- _WORK TO BE COMPLETED_
Your output should consist of every record, copied exactly.

BEGIN AVAILABLE DATA

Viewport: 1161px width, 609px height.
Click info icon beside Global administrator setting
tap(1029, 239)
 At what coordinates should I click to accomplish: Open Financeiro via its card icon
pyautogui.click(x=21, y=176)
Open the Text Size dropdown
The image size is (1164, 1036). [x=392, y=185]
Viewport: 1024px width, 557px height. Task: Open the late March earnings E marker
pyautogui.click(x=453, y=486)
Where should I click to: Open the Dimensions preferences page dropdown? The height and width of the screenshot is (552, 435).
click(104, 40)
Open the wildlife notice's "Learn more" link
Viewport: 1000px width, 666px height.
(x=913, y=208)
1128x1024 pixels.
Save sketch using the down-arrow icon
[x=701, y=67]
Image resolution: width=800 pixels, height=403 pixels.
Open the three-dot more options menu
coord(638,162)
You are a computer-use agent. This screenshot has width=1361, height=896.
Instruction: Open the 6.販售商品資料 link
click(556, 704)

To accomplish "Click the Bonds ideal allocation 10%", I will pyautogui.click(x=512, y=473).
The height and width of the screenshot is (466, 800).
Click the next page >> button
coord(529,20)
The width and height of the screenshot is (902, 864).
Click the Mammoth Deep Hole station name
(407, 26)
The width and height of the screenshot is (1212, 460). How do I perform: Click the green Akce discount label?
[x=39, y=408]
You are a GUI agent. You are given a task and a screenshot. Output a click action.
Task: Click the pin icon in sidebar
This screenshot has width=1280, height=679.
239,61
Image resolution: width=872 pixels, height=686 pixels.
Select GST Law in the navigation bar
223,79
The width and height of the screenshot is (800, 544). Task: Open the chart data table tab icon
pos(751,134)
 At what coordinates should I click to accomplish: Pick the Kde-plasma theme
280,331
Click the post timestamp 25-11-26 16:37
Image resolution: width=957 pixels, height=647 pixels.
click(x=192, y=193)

END AVAILABLE DATA

- _SOLUTION TO THIS EXERCISE_
Viewport: 1161px width, 609px height.
Click info icon beside Global administrator setting
tap(1029, 239)
 At what coordinates should I click to accomplish: Open Financeiro via its card icon
pyautogui.click(x=21, y=176)
Open the Text Size dropdown
The image size is (1164, 1036). [x=392, y=185]
Viewport: 1024px width, 557px height. Task: Open the late March earnings E marker
pyautogui.click(x=453, y=486)
Where should I click to: Open the Dimensions preferences page dropdown? The height and width of the screenshot is (552, 435).
click(104, 40)
Open the wildlife notice's "Learn more" link
Viewport: 1000px width, 666px height.
(x=913, y=208)
1128x1024 pixels.
Save sketch using the down-arrow icon
[x=701, y=67]
Image resolution: width=800 pixels, height=403 pixels.
Open the three-dot more options menu
coord(638,162)
You are a computer-use agent. This screenshot has width=1361, height=896.
Instruction: Open the 6.販售商品資料 link
click(556, 704)

To accomplish "Click the Bonds ideal allocation 10%", I will pyautogui.click(x=512, y=473).
The height and width of the screenshot is (466, 800).
Click the next page >> button
coord(529,20)
The width and height of the screenshot is (902, 864).
Click the Mammoth Deep Hole station name
(407, 26)
The width and height of the screenshot is (1212, 460). How do I perform: Click the green Akce discount label?
[x=39, y=408]
You are a GUI agent. You are given a task and a screenshot. Output a click action.
Task: Click the pin icon in sidebar
This screenshot has width=1280, height=679.
239,61
Image resolution: width=872 pixels, height=686 pixels.
Select GST Law in the navigation bar
223,79
The width and height of the screenshot is (800, 544). Task: Open the chart data table tab icon
pos(751,134)
 At what coordinates should I click to accomplish: Pick the Kde-plasma theme
280,331
Click the post timestamp 25-11-26 16:37
Image resolution: width=957 pixels, height=647 pixels.
click(x=192, y=193)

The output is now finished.